Book notes: What if we stopped pretending

I originally wrote this post for the ‘Training on what to do After Declaring a Climate Emergencyalumni network, and I’m sharing it here too. For some start-the-week inspiration I’m sharing some thoughts after reading Jonathan Franzen’sWhat If We Stopped Pretending‘. Thank you to James Norman for lending this to me a week a go. 

For me, his message is that by facing up to the truth of the climate emergency we can actually find a place for hope in our work. His position, for which he admits he has been roundly criticised by people on both sides of the climate debate, is to say that we have lost the battle to stop climate breakdown. We lost it ten years ago. If we set our sights on the single goal of limiting global heating to 1.5 degrees, then we are only set ourselves up to fail, because it is no-longer possible.
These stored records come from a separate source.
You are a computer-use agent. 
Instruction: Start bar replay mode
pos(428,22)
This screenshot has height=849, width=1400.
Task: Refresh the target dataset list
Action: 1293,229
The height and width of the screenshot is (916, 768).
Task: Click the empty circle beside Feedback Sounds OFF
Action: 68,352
That’s not to say that every tonne of carbon dioxide that is saved from going into the atmosphere isn’t important. It is, it will all make a difference. But it is a reminder that breakdown is coming, and so what we need to do is to build our resilience to cope with it. Strengthening our communities, helping nature regenerate as much as we can, strengthening civic and judicial systems to ensure that when difficult times strike, we have the resources to respond. 

All of these things are important, achievable at different scales, and all of these are things that we can contribute in some way to ourselves. All are things we can invest hope in.